Nel dicembre 1825, al momento della sua ascesa al trono in seguito alla scomparsa di Alessandro (morto senza lasciare figli) ed alla rinuncia alla corona da parte del fratello Costantino, dovette affrontare la rivolta dei Decabristi, principalmente ufficiali della guardia imperiale che non intendevano riconoscere il nuovo zar e chiedevano una svolta in senso liberale.
Questa esperienza generò in Nicola una profonda avversione per tutto ciò che era costituzionale e liberale. Uomo di cultura modesta e rigida moralità, era stato educato in ambienti militari e non aveva ricevuto alcuna preparazione alla vita politica ed ai problemi connessi con la gestione dello Stato. Convinto che l'unica linea politica da seguire fosse quella del rafforzamento del suo potere personale, si comportò di conseguenza. Autoritario e privo della mentalità eclettica del fratello Alessandro I, passò alla storia come "il gendarme d'Europa".
In politica interna, dopo la rivolta dei Decabristi, le sue convinzioni lo indussero a continuare nel mantenimento di un vero e proprio corpo di polizia segreta. Fondò quindi la Terza Sezione, che aveva il compito di controllare la vita e l'operato dei sudditi. Ma questa fu però una sorta di inquisizione e non una "guardia personale": essa interveniva sulle manifestazioni di pensiero, soprattutto di tendenza occidentalizzante, perseguitava e ostacolava, tra gli altri, personaggi come Dostoevskij, Gogol', Puškin e Turgenev. In una Russia che versava, all'epoca, in condizioni sostanzialmente buone, questo stato di cose produsse un fortissimo disagio, soprattutto presso le classi più elevate, che erano ovviamente le più controllate.
In politica estera scelse di erigersi a paladino dell'ordine e del legittimismo, appoggiando incondizionatamente ogni forma di assolutismo. Intervenne più volte in Europa, nell'ambito della Santa Alleanza e dei successivi accordi di Troppau, per reprimere moti rivoluzionari come nel 1830–1831 in Polonia o nel 1848–1849 in Ungheria, quando inviò 200000 soldati contro la repubblica ungherese di Lajos Kossuth.
Appoggiò invece le rivendicazioni nazionalistiche e slave nei Balcani, in quanto utili alla politica russa di opposizione all'Impero Ottomano, come nel 1828–1829 quando aiutò, seppur tiepidamente, la Grecia nella sua lotta per l'indipendenza.

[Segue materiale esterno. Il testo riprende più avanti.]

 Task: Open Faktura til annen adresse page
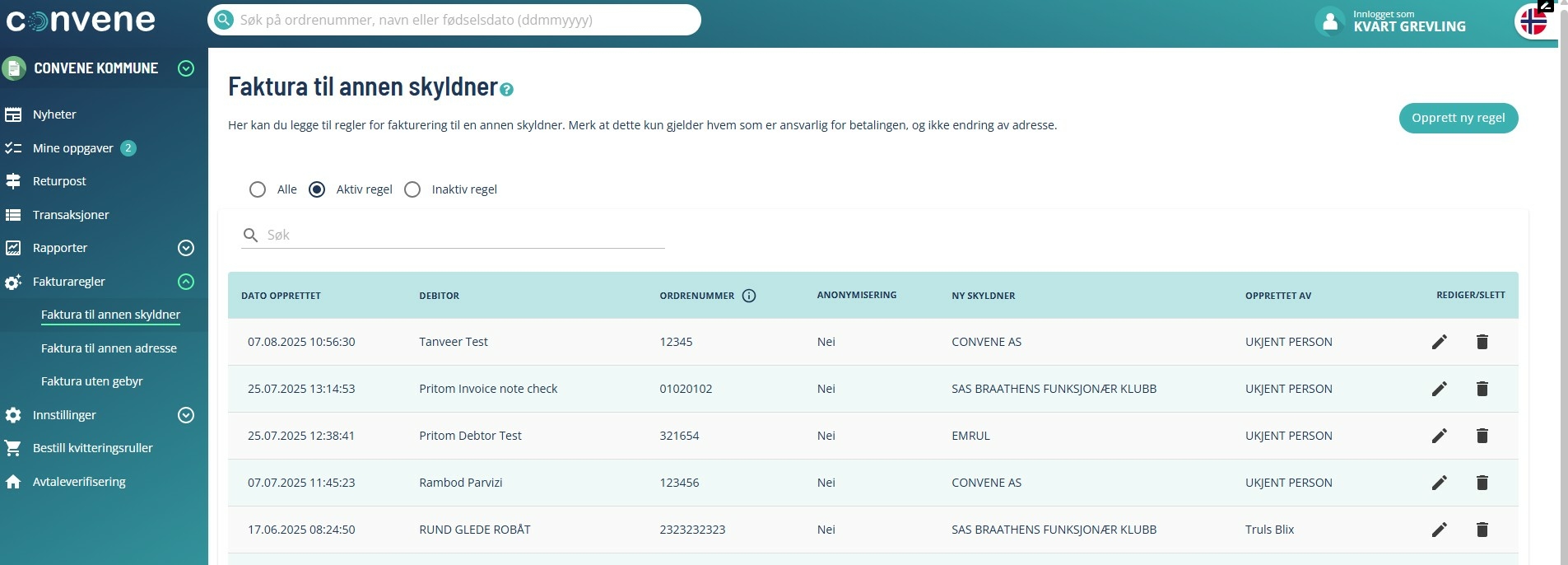(x=109, y=348)
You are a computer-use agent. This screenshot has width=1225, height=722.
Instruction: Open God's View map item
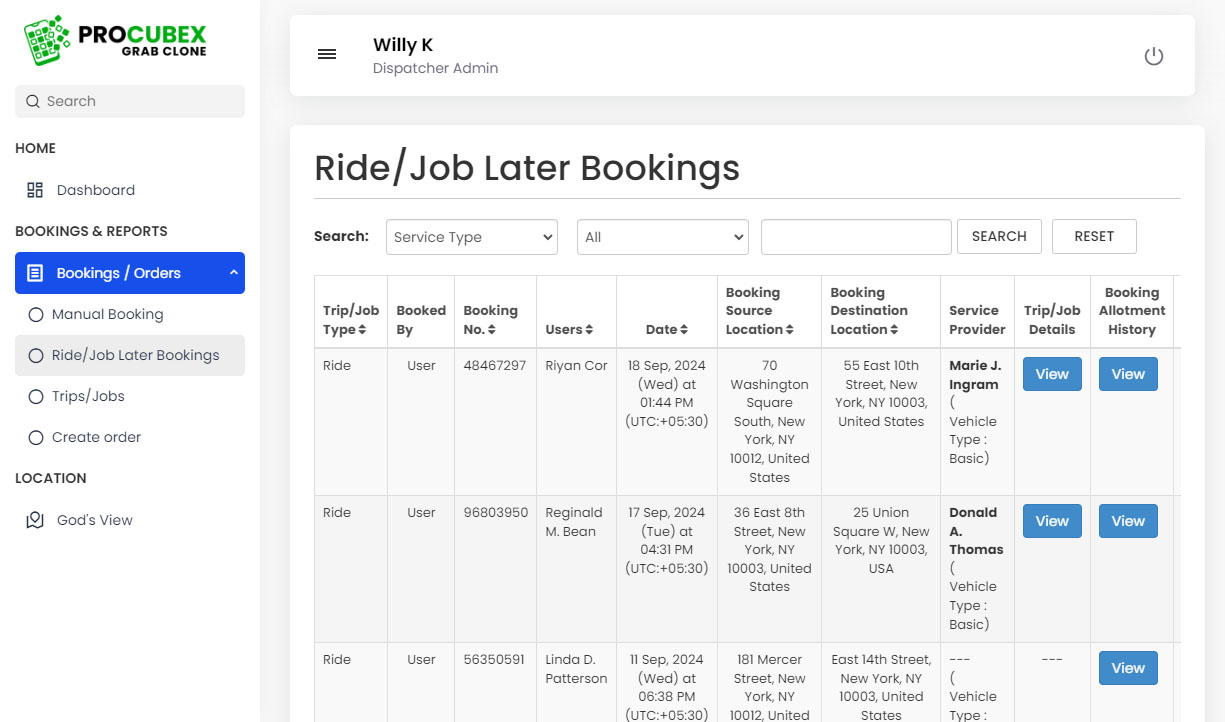[94, 520]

Tutti gli interventi russi nella regione ebbero sempre come obiettivo finale il controllo degli Stretti ed il conseguente accesso russo al Mar Mediterraneo.
Proprio perseguendo questo obiettivo Nicola I giunse a scontrarsi contro gli interessi anglo-francesi di mantenimento dello "status quo" nei confronti dell'Impero Ottomano, scontro che sarebbe sfociato nella guerra di Crimea, conclusasi in modo disastroso per la Russia pochi mesi dopo la morte dello zar. Gli successe al trono il figlio, divenuto zar col nome di Alessandro II.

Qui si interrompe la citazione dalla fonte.